On November 25, 1783, nearly three months after the Treaty of Paris was signed ending the American Revolution, the last British soldiers withdraw from New York City, the last British military position in the former Thirteen Colonies. After the last Redcoat departed New York, U.S. General George Washington entered the city in triumph to the cheers of New Yorkers. The city had remained in British hands since its capture in September 1776.
Four months after New York was returned to the victorious Patriots, the city was declared to be the capital of the United States. In 1789, it was the site of Washington’s inauguration as the first U.S. president and remained the nation’s capital until 1790, when Philadelphia became the second capital of the United States under the U.S. Constitution.
New Yorkers shaped the history of two new nations. The British evacuated their New York Loyalists to remaining British territories, mainly in Canada. These families had been dispossessed of their land and belongings by the victorious Patriots because of their continued support of the British king and were able to regain some financial independence through lands granted to them by the British in western Quebec (now Ontario) and Nova Scotia. Their arrival in Canada permanently shifted the demographics of what had been French-speaking New France until 1763 into an English-speaking colony, and later nation, with the exception of a French-speaking and culturally French area in eastern Canada that is now Quebec.

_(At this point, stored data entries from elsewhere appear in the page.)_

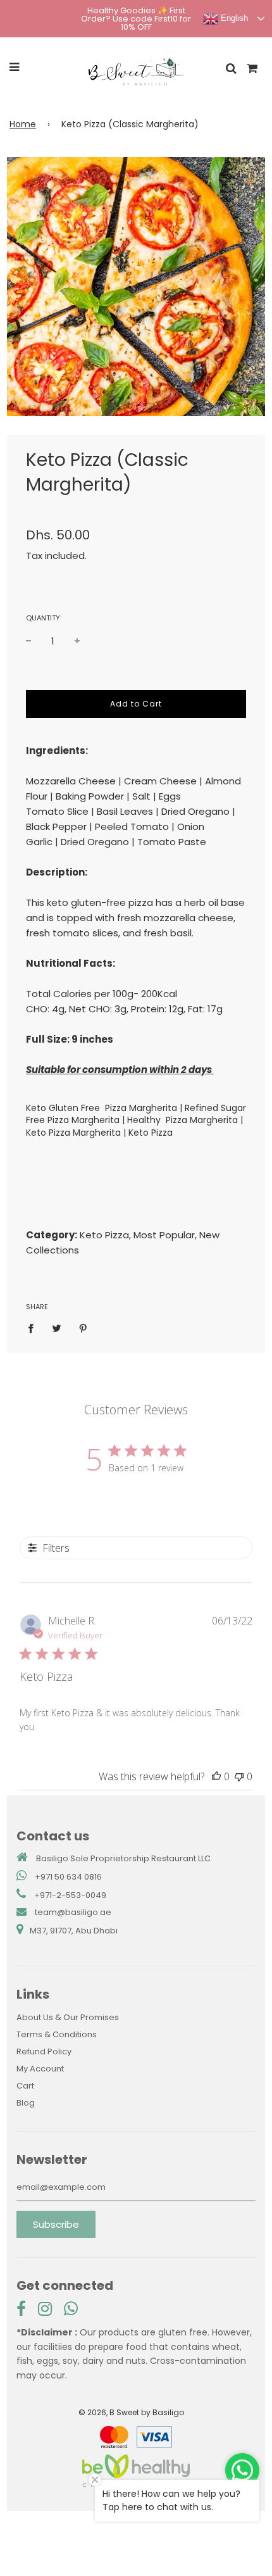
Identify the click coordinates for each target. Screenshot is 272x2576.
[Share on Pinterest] (83, 1328)
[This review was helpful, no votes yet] (216, 1776)
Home (22, 124)
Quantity (43, 618)
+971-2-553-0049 (70, 1895)
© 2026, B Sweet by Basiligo (131, 2412)
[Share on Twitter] (57, 1328)
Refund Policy (43, 2051)
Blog (25, 2103)
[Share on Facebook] (34, 1328)
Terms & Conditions (56, 2034)
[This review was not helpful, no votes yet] (239, 1776)
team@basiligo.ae (73, 1912)
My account (40, 2069)
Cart (25, 2086)
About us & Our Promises (67, 2017)
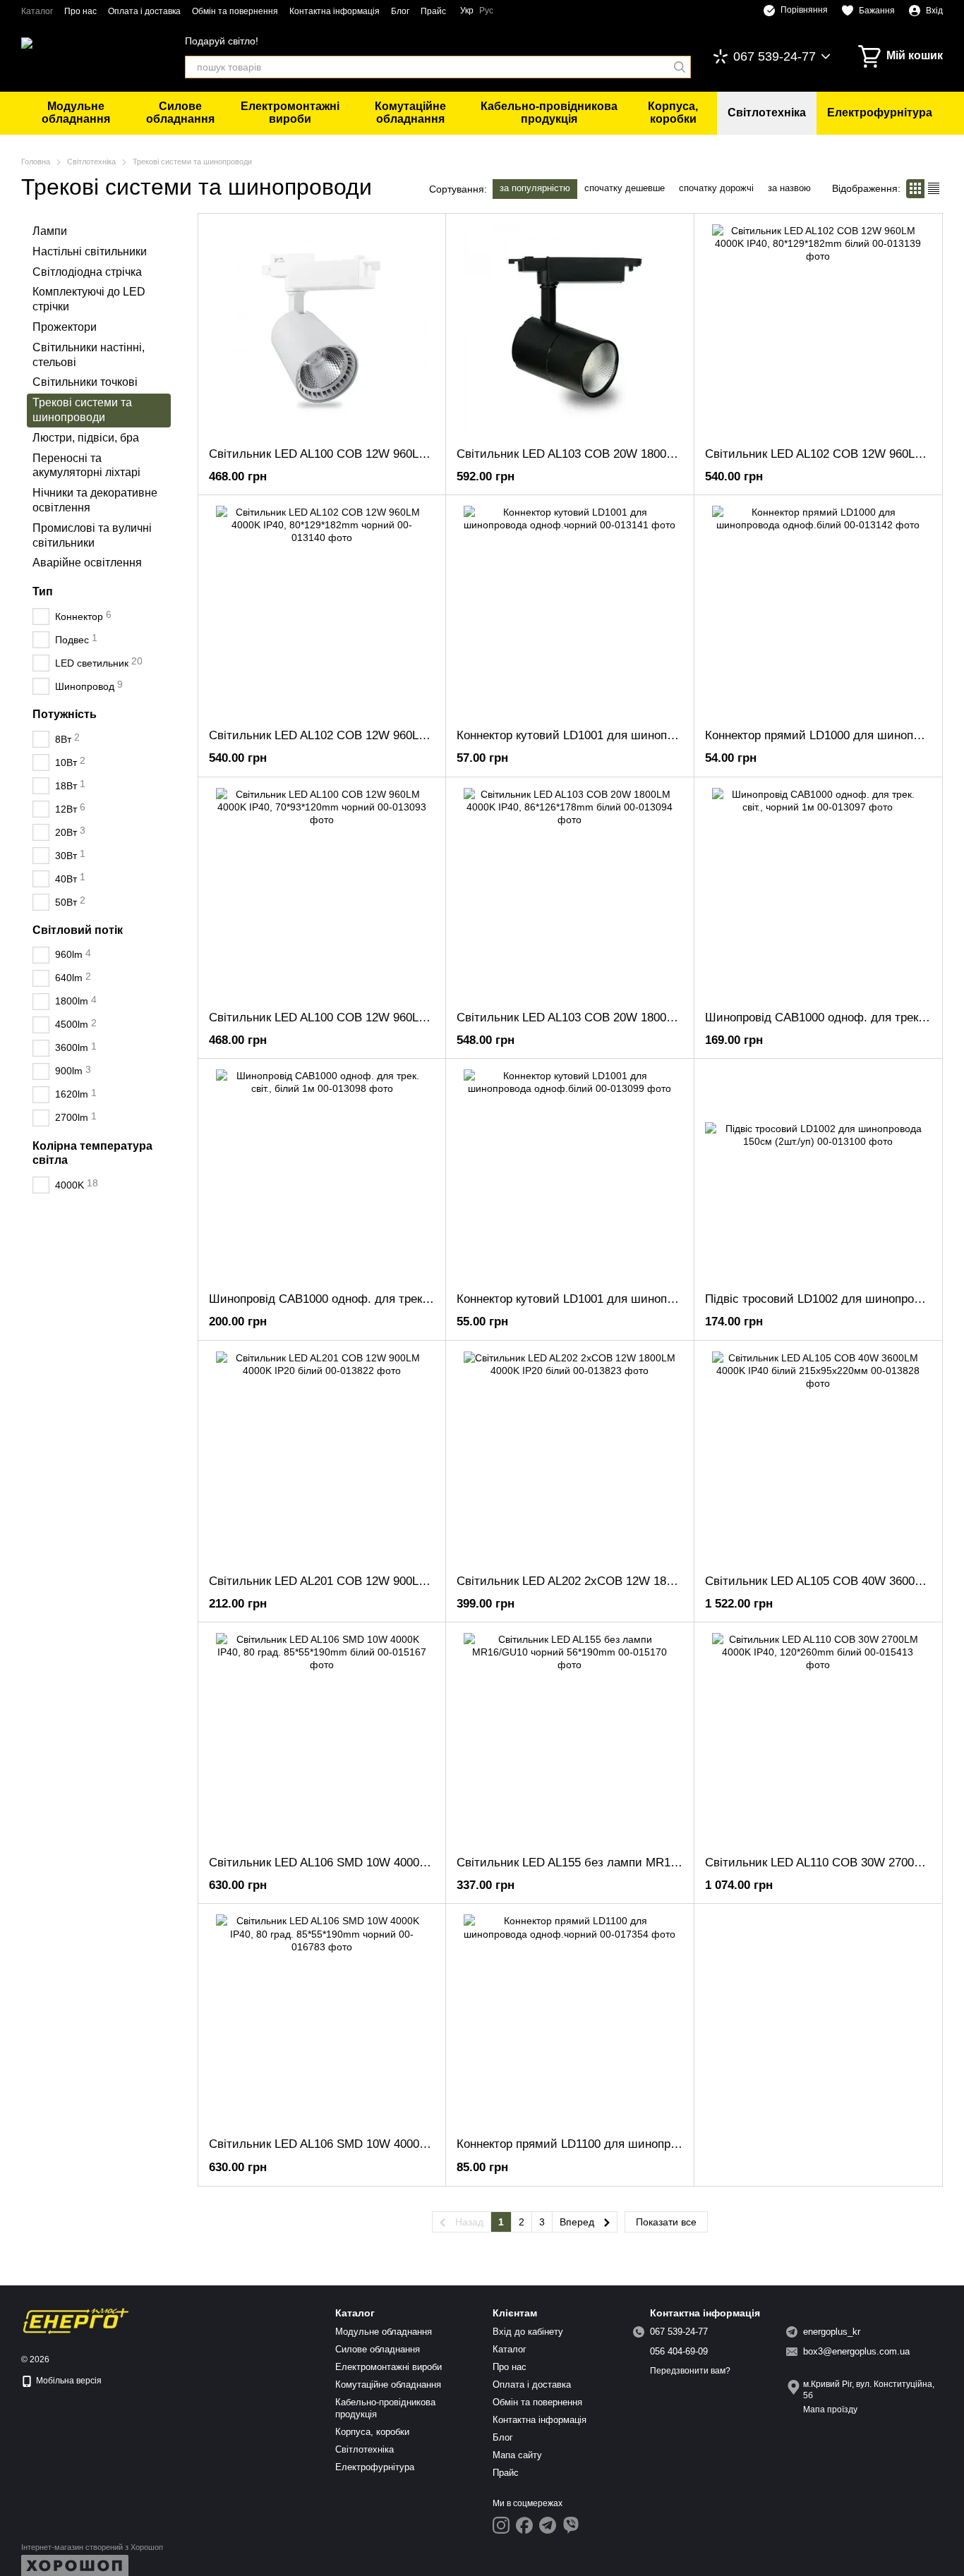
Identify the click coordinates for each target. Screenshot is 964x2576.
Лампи (49, 231)
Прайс (433, 11)
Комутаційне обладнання (410, 112)
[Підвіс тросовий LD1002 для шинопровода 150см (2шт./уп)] (818, 1175)
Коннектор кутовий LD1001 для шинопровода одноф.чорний (622, 735)
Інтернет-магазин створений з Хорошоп (92, 2547)
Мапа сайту (517, 2455)
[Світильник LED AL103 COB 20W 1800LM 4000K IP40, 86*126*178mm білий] (569, 894)
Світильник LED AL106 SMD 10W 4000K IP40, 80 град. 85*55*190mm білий (413, 1862)
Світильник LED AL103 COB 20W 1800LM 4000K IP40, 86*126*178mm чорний (667, 454)
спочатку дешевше (624, 188)
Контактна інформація (334, 11)
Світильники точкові (85, 382)
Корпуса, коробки (673, 112)
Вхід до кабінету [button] (528, 2331)
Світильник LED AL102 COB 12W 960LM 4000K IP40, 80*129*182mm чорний (416, 735)
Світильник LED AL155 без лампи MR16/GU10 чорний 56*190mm (635, 1862)
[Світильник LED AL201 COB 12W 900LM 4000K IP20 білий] (322, 1457)
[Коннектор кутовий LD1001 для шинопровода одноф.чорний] (569, 611)
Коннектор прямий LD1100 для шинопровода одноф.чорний (621, 2144)
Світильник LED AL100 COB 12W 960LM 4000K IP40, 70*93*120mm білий (408, 454)
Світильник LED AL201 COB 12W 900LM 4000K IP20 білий (368, 1581)
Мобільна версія (68, 2381)
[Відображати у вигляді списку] (933, 188)
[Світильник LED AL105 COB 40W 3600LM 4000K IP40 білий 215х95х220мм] (818, 1457)
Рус (486, 10)
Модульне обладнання (76, 112)
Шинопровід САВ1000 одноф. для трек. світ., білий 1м (359, 1299)
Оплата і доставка (144, 11)
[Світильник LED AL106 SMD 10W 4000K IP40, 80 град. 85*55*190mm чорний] (322, 2020)
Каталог (37, 11)
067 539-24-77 (774, 56)
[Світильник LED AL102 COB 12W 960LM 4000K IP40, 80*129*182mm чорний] (322, 611)
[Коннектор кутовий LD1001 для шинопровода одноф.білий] (569, 1175)
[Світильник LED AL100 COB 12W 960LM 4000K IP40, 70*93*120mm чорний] (322, 894)
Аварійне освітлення (87, 563)
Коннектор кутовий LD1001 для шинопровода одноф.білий (618, 1299)
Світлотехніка (767, 113)
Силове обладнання (180, 112)
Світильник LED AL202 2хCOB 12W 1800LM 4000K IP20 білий (625, 1581)
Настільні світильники (89, 251)
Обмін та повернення (235, 11)
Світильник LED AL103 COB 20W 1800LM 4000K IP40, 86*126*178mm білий (663, 1017)
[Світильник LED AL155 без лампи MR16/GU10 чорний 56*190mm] (569, 1739)
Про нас (80, 11)
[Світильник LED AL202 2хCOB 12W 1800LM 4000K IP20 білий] (569, 1457)
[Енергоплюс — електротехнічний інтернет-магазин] (76, 2321)
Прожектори (64, 327)
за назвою (789, 188)
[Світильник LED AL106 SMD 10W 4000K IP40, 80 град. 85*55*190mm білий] (322, 1739)
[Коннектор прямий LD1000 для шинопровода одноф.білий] (818, 611)
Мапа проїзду (830, 2409)
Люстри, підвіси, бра (85, 437)
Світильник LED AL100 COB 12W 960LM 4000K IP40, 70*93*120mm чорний (413, 1017)
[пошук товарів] (679, 67)
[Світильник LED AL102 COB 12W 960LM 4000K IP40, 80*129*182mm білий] (818, 330)
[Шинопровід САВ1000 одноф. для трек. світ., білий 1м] (322, 1175)
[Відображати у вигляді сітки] (915, 188)
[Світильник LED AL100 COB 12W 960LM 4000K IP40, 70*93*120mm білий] (322, 330)
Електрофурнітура (879, 113)
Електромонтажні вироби (290, 112)
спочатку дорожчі (716, 188)
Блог (400, 11)
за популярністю (535, 188)
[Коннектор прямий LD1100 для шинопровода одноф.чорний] (569, 2020)
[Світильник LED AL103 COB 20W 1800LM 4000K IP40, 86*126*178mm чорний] (569, 330)
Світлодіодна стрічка (87, 271)
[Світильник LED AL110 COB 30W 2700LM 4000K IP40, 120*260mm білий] (818, 1739)
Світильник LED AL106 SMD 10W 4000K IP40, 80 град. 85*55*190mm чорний (417, 2144)
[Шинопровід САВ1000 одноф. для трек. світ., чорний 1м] (818, 894)
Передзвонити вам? (690, 2371)
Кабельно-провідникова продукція (549, 112)
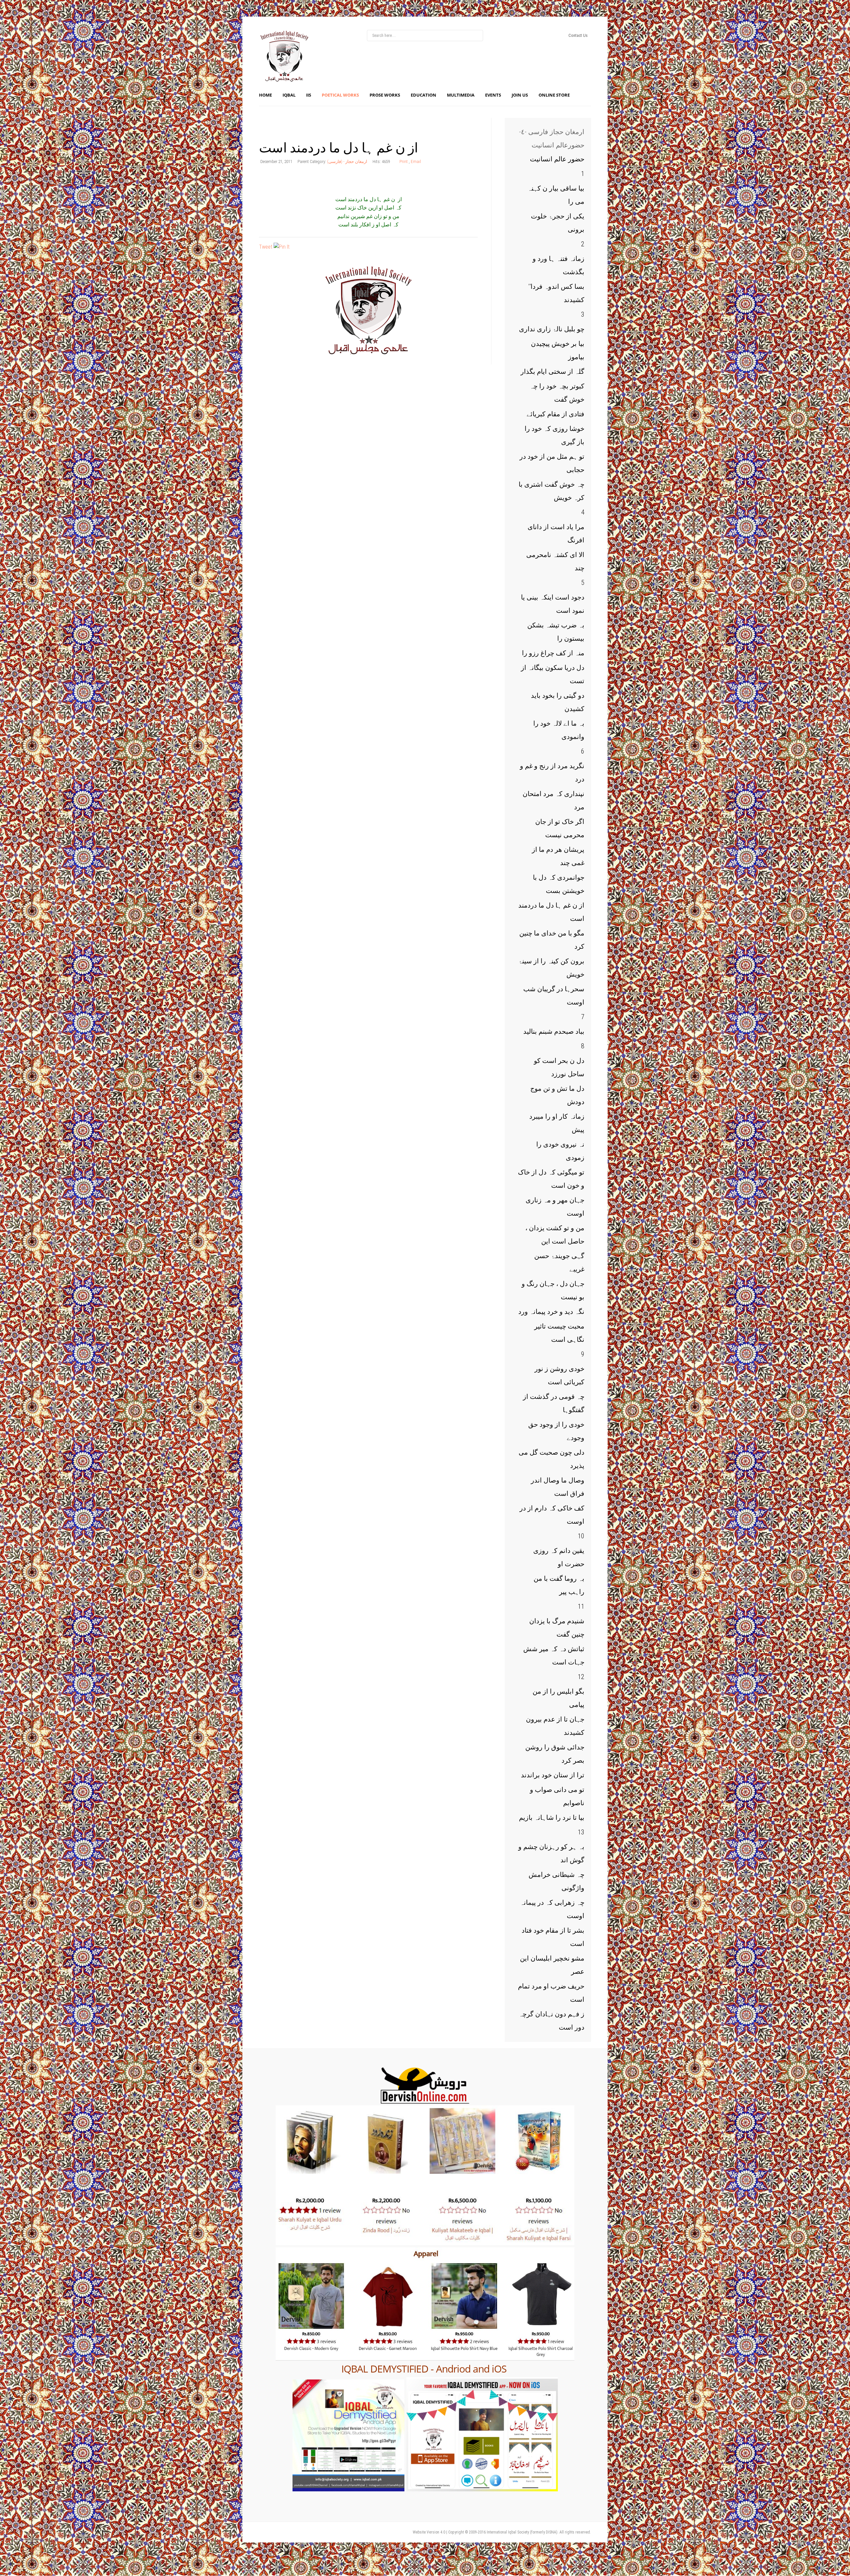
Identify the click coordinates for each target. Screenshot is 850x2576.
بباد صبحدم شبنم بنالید (553, 1031)
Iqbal (289, 95)
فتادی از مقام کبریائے (555, 414)
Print (403, 161)
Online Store (554, 95)
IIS (308, 95)
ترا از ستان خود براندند (552, 1775)
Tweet (265, 247)
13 (581, 1832)
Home (265, 95)
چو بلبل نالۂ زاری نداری (551, 329)
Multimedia (460, 95)
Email (416, 161)
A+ (459, 121)
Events (493, 95)
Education (423, 95)
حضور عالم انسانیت (557, 159)
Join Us (520, 95)
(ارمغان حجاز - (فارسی (347, 161)
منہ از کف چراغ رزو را (553, 653)
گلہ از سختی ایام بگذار (552, 371)
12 (581, 1677)
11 (581, 1606)
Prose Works (385, 95)
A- (474, 121)
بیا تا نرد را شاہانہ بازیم (551, 1817)
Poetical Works (340, 95)
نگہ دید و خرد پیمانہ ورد (551, 1312)
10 (581, 1536)
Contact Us (578, 35)
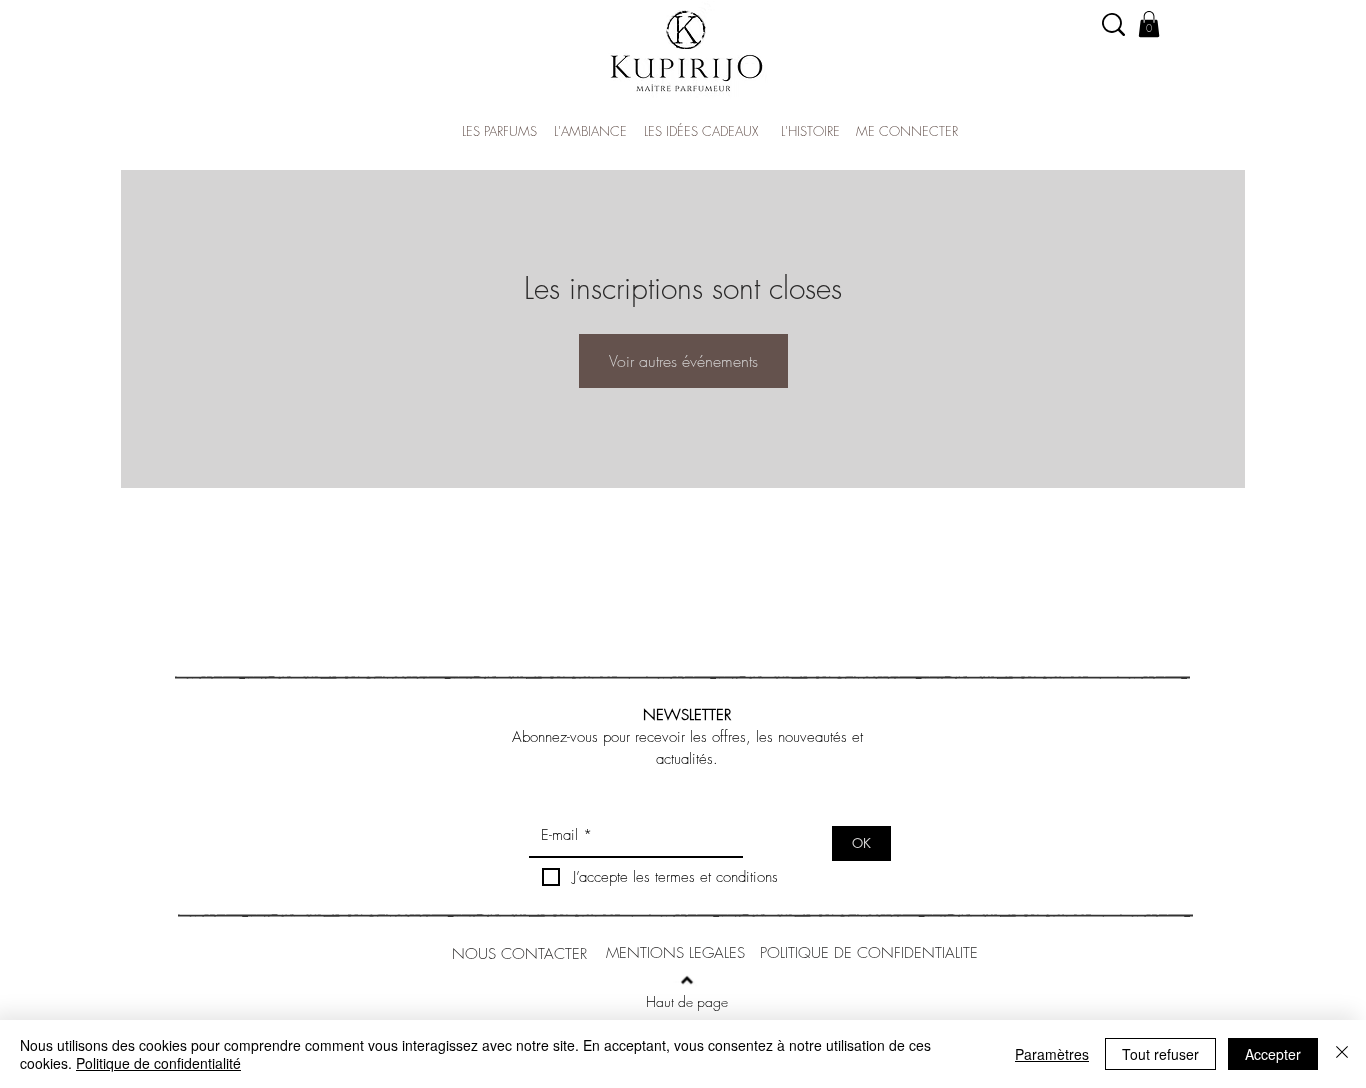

In 1784, one year after their arrival, the new Loyalist population spurred the creation of New Brunswick in the previously unpopulated (by Europeans, at least) lands west of the Bay of Fundy in what had been Nova Scotia. In 1785, the Loyalists yet again made their mark on Canadian history when their combined settlements at Parrtown and Carleton of approximately 14,000 people became British North America’s first incorporated city under the name City of Saint John. The division between the Anglophone and Francophone sections was ultimately recognized by creating the English-dominant province of Ontario, west of Quebec, in 1867.